2) If the order by in your select statement is based on the exact same column criteria as the index, then your database server should perform the same with either the index order, or the opposite of the index order. This is pretty straightforward except perhaps if you have a multi-column index with mixed ASC-DESC declarations for different columns. You get away with equal performance with order by equal to index order and with order by equal to inverse index order where the inverse index order is determined by substituting the ASC and DESC declarations (explicit and implicit) in the index declaration with DESC and ASC in the order by clause.
Any performance change would be on querying the records, not inserting one.
For queries, I doubt this will have much affect as database queries by keys usually have similar speeds.
It also depends on your data so I would run some tests.
I want to run a simple query to get the "n" oldest records in the table. (It has a creation_date column).
How can i get that without using "order-by". It is a very big table and using order by on entire table to get only "n" records is not so convincing.
(Assume n << size of table)
When you are concerned about performance, you should probably not discard the use of order by too early.

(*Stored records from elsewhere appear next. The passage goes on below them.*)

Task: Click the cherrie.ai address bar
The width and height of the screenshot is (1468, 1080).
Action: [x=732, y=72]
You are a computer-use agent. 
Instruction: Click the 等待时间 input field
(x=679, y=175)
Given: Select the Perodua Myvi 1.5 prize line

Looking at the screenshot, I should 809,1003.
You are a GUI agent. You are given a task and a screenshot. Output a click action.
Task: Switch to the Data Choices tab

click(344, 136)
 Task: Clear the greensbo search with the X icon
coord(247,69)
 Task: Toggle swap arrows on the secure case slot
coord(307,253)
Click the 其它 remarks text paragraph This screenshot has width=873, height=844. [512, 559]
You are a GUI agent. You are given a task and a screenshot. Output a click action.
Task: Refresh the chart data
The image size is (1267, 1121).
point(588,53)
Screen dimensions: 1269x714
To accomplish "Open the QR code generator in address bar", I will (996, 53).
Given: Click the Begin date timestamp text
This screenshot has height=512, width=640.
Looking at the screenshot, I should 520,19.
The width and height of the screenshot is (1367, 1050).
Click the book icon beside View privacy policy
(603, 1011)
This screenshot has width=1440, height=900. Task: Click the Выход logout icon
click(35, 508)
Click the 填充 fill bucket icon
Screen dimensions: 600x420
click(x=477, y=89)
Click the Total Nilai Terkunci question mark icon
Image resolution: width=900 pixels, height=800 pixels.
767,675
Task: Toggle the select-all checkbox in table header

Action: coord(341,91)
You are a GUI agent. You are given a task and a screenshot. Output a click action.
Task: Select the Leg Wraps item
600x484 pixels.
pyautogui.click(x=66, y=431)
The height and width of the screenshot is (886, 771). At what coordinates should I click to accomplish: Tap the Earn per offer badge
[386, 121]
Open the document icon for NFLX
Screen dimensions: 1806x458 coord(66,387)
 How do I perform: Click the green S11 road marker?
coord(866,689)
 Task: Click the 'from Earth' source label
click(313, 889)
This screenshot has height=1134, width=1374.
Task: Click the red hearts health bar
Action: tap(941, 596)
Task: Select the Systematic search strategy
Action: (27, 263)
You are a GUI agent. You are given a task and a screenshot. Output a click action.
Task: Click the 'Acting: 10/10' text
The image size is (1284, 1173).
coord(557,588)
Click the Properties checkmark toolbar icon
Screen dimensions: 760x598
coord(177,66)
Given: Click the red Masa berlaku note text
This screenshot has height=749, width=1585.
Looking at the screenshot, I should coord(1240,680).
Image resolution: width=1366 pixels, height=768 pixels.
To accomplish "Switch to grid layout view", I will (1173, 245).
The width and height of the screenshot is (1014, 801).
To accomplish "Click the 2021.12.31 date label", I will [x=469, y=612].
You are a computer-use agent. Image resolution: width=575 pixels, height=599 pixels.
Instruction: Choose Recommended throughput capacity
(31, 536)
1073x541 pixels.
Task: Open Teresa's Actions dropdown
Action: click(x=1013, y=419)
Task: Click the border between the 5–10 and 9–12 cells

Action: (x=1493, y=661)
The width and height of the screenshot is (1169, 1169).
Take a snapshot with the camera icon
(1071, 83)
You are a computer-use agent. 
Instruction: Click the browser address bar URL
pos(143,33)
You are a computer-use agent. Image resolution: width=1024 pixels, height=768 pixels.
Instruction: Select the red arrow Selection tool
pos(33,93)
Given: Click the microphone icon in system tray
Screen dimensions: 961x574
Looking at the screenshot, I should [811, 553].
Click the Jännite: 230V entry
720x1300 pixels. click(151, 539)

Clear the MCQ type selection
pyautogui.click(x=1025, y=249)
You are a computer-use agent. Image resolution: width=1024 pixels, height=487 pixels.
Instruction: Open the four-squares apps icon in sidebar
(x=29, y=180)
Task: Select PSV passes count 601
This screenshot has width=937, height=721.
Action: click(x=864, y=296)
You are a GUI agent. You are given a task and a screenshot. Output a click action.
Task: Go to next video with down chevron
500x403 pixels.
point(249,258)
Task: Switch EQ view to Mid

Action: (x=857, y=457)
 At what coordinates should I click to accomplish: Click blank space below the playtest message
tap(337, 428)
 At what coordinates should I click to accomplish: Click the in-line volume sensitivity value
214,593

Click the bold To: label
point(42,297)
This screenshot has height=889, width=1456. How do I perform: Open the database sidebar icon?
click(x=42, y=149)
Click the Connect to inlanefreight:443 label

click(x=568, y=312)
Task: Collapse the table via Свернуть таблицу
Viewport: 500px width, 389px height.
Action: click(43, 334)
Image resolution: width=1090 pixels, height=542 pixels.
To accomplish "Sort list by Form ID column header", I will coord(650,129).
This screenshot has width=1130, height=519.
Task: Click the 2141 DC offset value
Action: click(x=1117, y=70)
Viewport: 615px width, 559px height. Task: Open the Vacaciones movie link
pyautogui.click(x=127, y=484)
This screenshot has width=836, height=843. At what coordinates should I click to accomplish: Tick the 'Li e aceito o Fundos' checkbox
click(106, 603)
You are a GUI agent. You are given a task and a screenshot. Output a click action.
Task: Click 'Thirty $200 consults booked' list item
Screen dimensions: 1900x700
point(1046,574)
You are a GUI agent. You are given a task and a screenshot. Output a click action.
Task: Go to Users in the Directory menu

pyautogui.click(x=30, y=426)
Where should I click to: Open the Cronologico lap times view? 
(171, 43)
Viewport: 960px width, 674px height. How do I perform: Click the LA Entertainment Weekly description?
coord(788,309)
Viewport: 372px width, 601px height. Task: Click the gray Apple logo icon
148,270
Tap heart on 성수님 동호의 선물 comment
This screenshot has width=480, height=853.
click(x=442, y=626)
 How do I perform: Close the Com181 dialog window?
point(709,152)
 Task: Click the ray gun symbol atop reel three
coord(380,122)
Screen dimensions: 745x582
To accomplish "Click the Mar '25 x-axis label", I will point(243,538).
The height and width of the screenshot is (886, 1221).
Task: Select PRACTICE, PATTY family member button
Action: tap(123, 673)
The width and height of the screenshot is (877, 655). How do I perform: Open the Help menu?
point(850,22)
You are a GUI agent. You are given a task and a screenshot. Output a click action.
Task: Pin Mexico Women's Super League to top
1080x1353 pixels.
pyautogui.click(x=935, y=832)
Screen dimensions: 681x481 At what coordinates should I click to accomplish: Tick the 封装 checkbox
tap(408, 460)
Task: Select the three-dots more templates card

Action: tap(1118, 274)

Queries like that can be implemende as Top-N query supported by an appropriate index, that's running very fast because it doesn't need to sort the entire table, not even the selecte rows, because the data is already sorted in the index.
example:
select *
from table
where A = ?
order by creation_date
limit 10;
without appropriate index it will be slow if you are having lot's of data. However, if you create an index like that:
create index test on table (A, creation_date );
The query will be able to start fetching the rows in the correct order, without sorting, and stop when the limit is reached.
Recipe: put the where columns in the index, followed by the order by columns.
If there is no where clause, just put the order by into the index. The order by must match the index definition, especially if there are mixed asc/desc orders.
The indexed Top-N query is the performance king--make sure to use them.
I few links for further reading (all mine):
How to use index efficienty in mysql query
http://blog.fatalmind.com/2010/07/30/analytic-top-n-queries/ (Oracle centric)
http://Use-The-Index-Luke.com/ (not yet covering Top-N queries, but that's to come in 2011).
I haven't tested this concept before but try and create an index on the creation_date column. Which will automatically sort the rows is ascending order. Then your select query can use the orderby creation_date desc with the Limit 20 to get the first 20 records. The database engine should realize the index has already done the work sorting and wont actually need to sort, because the index has already sorted it on save. All it needs to do is read the last 20 records from the index.
Worth a try.
Create an index on creation_date and query by using order by creation_date asc|desc limit n and the response will be very fast (in fact it cannot be faster). For the "latest n" scenario you need to use desc.
If you want more constraints on this query (e.g where state='LIVE') then the query may become very slow and you'll need to reconsider the indexing strategy.
You can use Group By if your grouping some data and then Having clause to select specific records.